15 Points Per Correct Answer - No time limit
Doug was a driver for the BBC Correspondent Unit from D Day to the end of the war. Which famous Dimbleby did he work with?
As he travelled through war-ravaged Europe, Dimbleby and Doug were among the first to visit which concentration camp?
The Russians imposed some strict limitations to the Allies going to Berlin, but permitted 'Charlie Peter One' (Dimbleby's BBC crew) access. Doug took him there - but in what mode of transport?
Doug was to embark on his life of crime while in Berlin. The Russian soldiers were looking for a certain item, and smashed Dimbleby's because they did not know the difference between cheap and expensive, buying Doug's at an amazing price - but what was the item which inspired Doug to make a fortune on the Black Market?
Having made £1,000 by selling this item to the Russian soldier, Doug decided to go west to buy as many of these as he could, in order to sell them to the Russians. To which city did he go to buy them?
As a member of the BBC unit, Doug was part of the team which went to the Nuremburg Trials in 1945, sitting in the gallery every day (there was nothing else to do in the city). How long did the trial last?
Jobs were difficult to come by, but Doug had his Black Market money to fall back on. In 1947 he went to London, and found that his fortune was disappearing - through what?
Now needing money to continue with this habit, Doug bought some forged £5 notes. When he tried to use them, he was unable to do so - why?
they were slightly too small
they had the same serial numbers
they were printed in the wrong colour
they were passed to an undercover policeman
One of Doug's more lucrative exploits in the late 1940s was that of using Post Office Savings Books. What was the name of the man who introduced him to this fraud?
At the same time as he was using illegal Post Office Books, Doug was also obtaining money fraudulently through which means?
Caught and on trial in Autumn 1948, Doug was sentenced to four years penal servitude (which meant there would be no remission until he had served at least 5/6 of his sentence). When he was charged, he asked that a number of other charges be taken into consideration (this effectively meant that he could not be taken to court for these again) - how many other charges did he ask to be taken into consideration?
Dimbleby wrote to Doug in prison in the late 1940s.
As a long-term prisoner, Doug was moved from prison to prison, and was among the first to be sent to the first Open Prison in Britain - what was it called?
Scrabbling around to make a living after being released, Doug was soon back into crime. He would go from area to area selling door-to-door - what bogus product did he sell?
Serving a two-year sentence for this racket, Doug was given a 'fairly pleasant' job in the prison, but in which part of the prison?

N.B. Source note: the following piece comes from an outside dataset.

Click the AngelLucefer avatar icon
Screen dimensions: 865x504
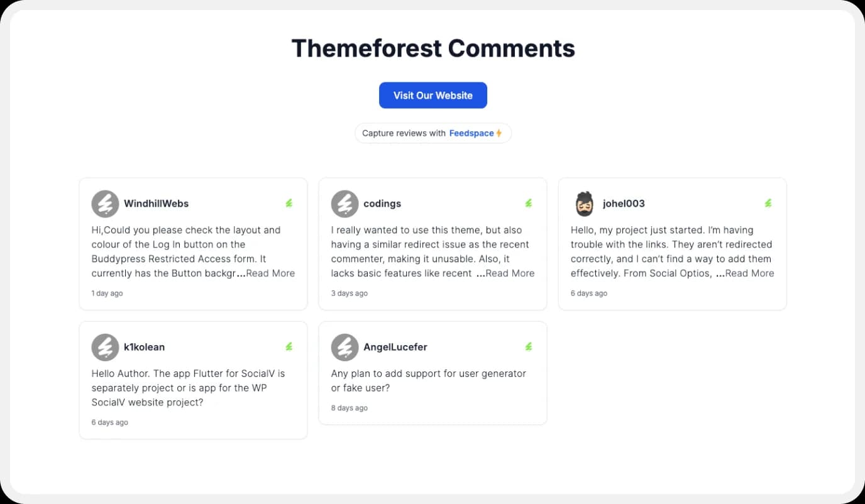click(x=344, y=346)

While making no excuses for himself, Doug recalls how he worked happily for ten months after this sentence, and how the firm he worked for went bankrupt suddenly. Unable to get another job because of his record, he was soon back into crime, this time dealing with stolen cheques. Just ten years after the war had finished, he was embarking on his fourth prison sentence - but for how long this time?

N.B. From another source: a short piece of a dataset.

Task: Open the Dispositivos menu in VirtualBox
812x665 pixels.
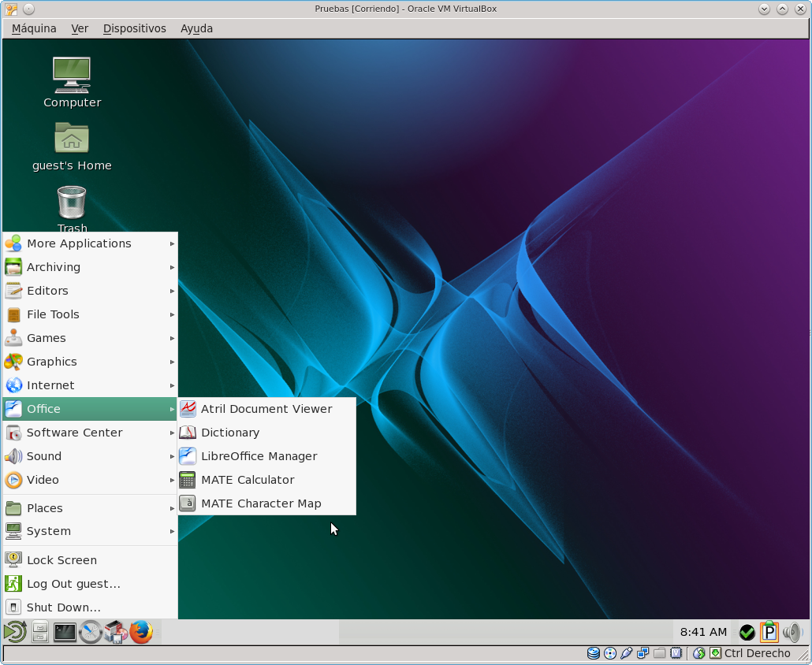Action: point(134,28)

When recalling all his time in prison over the years, Doug admitted to only one incident when he misused the trust placed in him by the prison authorities. He helped a prisoner escape (and denied it vigorously for thirty years). It was reported in the newspaper 'The News of the World' as the con concerned sold his story when he was free - do you know the name of the man Doug helped escape?
Doug met Val during this sentence, and they were married as soon as he was released in1966. Out of prison once again, and settled at last with a steady job in a printers, Doug lost his job after only a few months. Why did he this happen?
the boss found out he was an ex-con
he was caught defrauding the bank again
the union would not give him membership
they moved away after they were married
Determined not to let this set-back destroy him, Doug followed another legal path to solvency. He started up his own business with help from his wife. What did they do?
a newsagents shop
a printing business
a door-to-door franchise
a mini-cab firm
It would seem that Doug and Val were not to enjoy the fruits of their labour at this time, for a unhappy twist of the knife, though no fault of theirs, destroyed their happy, productive, legal lifestyle. What went wrong?
someone frauding his bank account
a dodgy tax-disk
a missing Income Tax return
Finding it increasingly difficult to make a living by legal means on his release this time, Doug left Val in 1979 to go to London and back to his criminal lifestyle. This time Doug had reached the 'pinnacle of his life in crime'; in the next eighteen months he would net over - how much money?
The judge at his next trial would not listen to the story of Doug's Queen's Pardon (given after the fiasco mentioned in question 20), and after receiving eleven years' sentence, Doug was sent to Wandsworth. After just ten days, he was recalled to court where Judge reduced the sentence according to the Queen's Pardon. Along with this reduction, Doug was permitted more responsibility once again; this included involvement in the seventh Paralympics in 1984 - where was this held?
Britannia, the semi-open part of Norwich prison, was Doug's next stop. Here he met a man called Colin who encouraged him in another direction - but which one?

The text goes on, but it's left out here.